─── Selected extract ───

The upward swelling of soil due to the formation of ice lenses during freezing conditions.

24
Q

What is Glacial Till?

A

Unsorted sediment deposited directly by glacial ice.

25
Q

What is a Glacial Trough (U-shaped Valley)?

A

A valley widened and deepened by glacial erosion, with steep sides and a flat floor.

26
Q

What are Ground Contraction / Patterned Ground / Stone Polygons?

A

Circular or polygonal surface patterns formed by freeze-thaw cycles and soil movement.

27
Q

What is Ground Ice / Ice Wedges?

A

Large masses of underground ice, including vertical ice wedges formed when water enters cracks and freezes.

28
Q

What is a Hanging Valley?

A

A smaller tributary valley left high above the main glacial trough, often creating waterfalls.

29
Q

What is Intergranular Movement?

A

The internal shifting of ice crystals past one another within a glacier, allowing the ice to deform and flow.

30
Q

What is a Kame?

A

Mounds or ridges of sorted sand and gravel deposited by meltwater in hollows or as fans.

31
Q

What are Kettle Holes?

A

Small depressions or hollows formed by melting blocks of ice left in outwash plains.

32
Q

What is Laminar Flow?

A

The movement of glacier ice in parallel layers with minimal mixing, typical of slower, more stable ice flow.

33
Q

What are Loess (Aeolian Deposits)?

A

Wind-blown deposits of fine, silt-sized sediments, often derived from glacial outwash plains.

34
Q

What are Milankovitch Cycles?

A

The collective effects of changes in the Earth’s movements on its climate over thousands of years.

35
Q

What is a Moraine?

A

Accumulations of glacial till that have fallen onto the glacier surface or have been plucked and pushed along by the glacier as it moves.

36
Q

What is Névé?

A

Young, granular snow that has been partially melted, refrozen, and compacted. It forms the surface layer of a glacier.

─── Given information ───

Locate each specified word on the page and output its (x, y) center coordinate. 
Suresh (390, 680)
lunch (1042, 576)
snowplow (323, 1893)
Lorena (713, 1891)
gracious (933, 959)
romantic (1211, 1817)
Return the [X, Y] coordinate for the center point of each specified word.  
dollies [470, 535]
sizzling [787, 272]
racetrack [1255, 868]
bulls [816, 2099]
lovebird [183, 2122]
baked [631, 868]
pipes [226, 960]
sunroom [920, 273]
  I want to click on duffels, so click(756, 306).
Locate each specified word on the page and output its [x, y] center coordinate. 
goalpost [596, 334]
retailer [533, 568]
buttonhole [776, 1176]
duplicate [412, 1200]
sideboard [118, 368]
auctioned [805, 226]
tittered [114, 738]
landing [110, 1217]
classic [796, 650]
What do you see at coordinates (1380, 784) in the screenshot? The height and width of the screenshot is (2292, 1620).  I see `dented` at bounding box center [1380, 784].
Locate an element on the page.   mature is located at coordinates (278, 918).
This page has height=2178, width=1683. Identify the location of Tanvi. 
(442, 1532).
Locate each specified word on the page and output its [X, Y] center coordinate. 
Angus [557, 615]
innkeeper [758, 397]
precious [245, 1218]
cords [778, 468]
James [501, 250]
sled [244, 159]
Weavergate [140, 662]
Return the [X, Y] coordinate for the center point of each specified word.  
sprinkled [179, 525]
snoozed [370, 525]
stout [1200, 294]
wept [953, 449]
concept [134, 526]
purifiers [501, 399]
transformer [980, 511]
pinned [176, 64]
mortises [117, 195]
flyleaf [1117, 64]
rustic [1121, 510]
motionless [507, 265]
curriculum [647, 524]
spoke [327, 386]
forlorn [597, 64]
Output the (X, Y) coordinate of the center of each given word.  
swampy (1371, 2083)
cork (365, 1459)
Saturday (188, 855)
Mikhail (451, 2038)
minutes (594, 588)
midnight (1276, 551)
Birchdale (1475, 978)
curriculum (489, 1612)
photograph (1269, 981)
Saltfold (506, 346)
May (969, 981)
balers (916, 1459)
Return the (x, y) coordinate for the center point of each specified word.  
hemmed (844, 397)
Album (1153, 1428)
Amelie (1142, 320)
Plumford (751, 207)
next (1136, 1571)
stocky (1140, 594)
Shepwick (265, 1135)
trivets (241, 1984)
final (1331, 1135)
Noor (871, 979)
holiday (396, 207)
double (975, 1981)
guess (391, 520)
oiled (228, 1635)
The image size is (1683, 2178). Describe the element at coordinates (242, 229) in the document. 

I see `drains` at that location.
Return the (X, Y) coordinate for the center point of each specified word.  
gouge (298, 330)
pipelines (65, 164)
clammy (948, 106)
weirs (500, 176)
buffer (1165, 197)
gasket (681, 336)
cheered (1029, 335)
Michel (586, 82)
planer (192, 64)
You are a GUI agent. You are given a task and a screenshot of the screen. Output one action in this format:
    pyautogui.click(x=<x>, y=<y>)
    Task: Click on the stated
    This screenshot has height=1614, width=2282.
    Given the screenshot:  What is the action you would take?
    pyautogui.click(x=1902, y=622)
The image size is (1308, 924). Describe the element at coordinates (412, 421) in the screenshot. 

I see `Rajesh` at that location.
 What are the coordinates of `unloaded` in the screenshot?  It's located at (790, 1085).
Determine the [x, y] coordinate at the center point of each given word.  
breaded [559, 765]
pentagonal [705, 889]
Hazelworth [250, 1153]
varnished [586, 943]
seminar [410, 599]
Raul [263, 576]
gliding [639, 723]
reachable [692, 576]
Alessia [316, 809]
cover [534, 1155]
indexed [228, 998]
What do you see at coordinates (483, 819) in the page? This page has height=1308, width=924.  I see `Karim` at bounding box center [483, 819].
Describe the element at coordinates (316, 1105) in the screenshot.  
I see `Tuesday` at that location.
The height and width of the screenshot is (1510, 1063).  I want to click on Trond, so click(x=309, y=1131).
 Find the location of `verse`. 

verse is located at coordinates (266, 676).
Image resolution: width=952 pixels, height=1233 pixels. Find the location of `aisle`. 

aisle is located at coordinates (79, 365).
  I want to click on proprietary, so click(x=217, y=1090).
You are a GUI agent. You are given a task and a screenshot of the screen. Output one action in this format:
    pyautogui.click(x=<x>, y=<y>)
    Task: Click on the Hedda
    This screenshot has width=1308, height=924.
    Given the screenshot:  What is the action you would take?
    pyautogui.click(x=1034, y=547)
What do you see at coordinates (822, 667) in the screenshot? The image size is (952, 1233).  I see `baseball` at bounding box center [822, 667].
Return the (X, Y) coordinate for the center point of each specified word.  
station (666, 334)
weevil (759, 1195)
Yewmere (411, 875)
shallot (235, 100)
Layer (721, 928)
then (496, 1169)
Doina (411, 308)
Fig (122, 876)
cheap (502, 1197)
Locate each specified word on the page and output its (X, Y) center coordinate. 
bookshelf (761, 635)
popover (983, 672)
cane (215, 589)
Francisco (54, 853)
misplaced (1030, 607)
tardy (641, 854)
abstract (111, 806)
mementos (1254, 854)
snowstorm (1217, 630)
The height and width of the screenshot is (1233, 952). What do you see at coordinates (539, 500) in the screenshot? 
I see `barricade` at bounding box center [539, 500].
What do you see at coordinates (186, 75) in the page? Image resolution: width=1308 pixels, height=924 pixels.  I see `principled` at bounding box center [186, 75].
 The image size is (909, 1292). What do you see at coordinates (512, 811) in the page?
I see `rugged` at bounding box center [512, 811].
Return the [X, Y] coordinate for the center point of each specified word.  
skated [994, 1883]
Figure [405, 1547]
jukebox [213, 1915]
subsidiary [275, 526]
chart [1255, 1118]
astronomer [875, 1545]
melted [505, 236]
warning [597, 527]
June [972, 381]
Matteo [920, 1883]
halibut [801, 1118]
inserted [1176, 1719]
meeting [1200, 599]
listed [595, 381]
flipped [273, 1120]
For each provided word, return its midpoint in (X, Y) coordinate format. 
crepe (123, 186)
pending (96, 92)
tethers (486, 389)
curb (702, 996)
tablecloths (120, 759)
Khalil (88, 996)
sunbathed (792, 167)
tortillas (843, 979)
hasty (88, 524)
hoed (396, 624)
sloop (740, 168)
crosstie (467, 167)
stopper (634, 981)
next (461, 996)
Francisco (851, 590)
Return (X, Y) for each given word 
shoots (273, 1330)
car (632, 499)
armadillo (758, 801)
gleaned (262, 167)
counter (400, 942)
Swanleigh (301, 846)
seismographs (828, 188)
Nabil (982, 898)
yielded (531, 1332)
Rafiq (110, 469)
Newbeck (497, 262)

───

#### [Assigned task 1]
In the glacial terms glossary, start at the words "What are Loess" and end after "thousands of years.". Duplicate that passage.
#### [Assigned task 2]
According to the glacial terms glossary, what size of sediment makes up loess?
#### [Assigned task 3]
Using the glacial terms glossary, explain how intergranular movement lets glacier ice flow.

#### [Response 1]
What are Loess (Aeolian Deposits)?

A

Wind-blown deposits of fine, silt-sized sediments, often derived from glacial outwash plains.

34
Q

What are Milankovitch Cycles?

A

The collective effects of changes in the Earth’s movements on its climate over thousands of years.

#### [Response 2]
Loess is made of fine, silt-sized sediments.

#### [Response 3]
Ice crystals inside the glacier shift past one another. This internal shifting lets the ice deform and flow.